Start of Data records

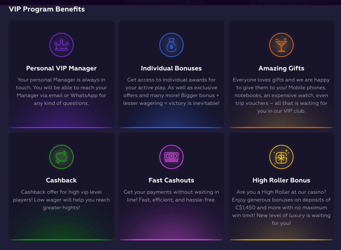
Task: Click the purple underline bar of the VIP Manager card
Action: click(x=61, y=127)
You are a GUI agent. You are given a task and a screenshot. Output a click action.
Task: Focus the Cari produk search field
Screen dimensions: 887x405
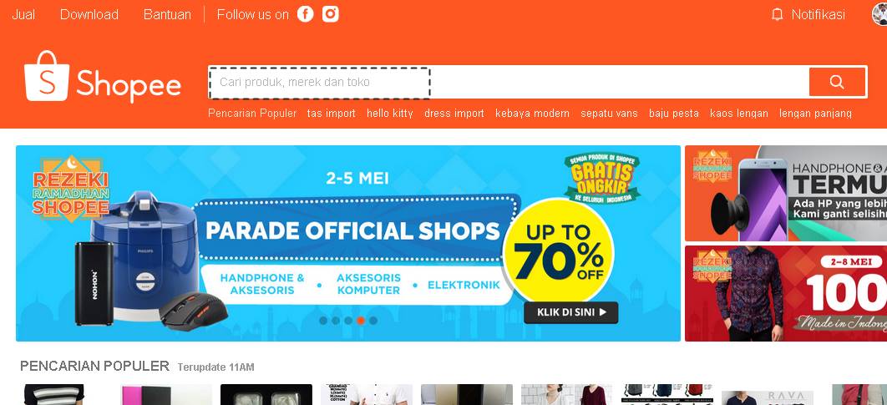509,82
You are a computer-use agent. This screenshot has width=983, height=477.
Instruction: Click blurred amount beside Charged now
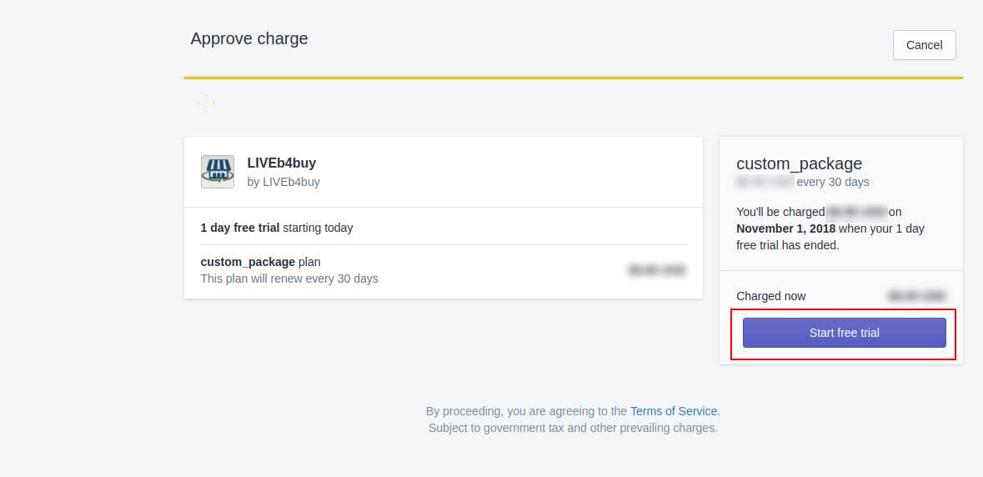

End of Data records

Work task - Transcribe every line from the one containing "You are a computer-use" to the end of the listing, exactly and exclusively. Do not carry any picture over.

Exercise solution -
You are a computer-use agent. This screenshot has width=983, height=477.
Instruction: Click blurred amount beside Charged now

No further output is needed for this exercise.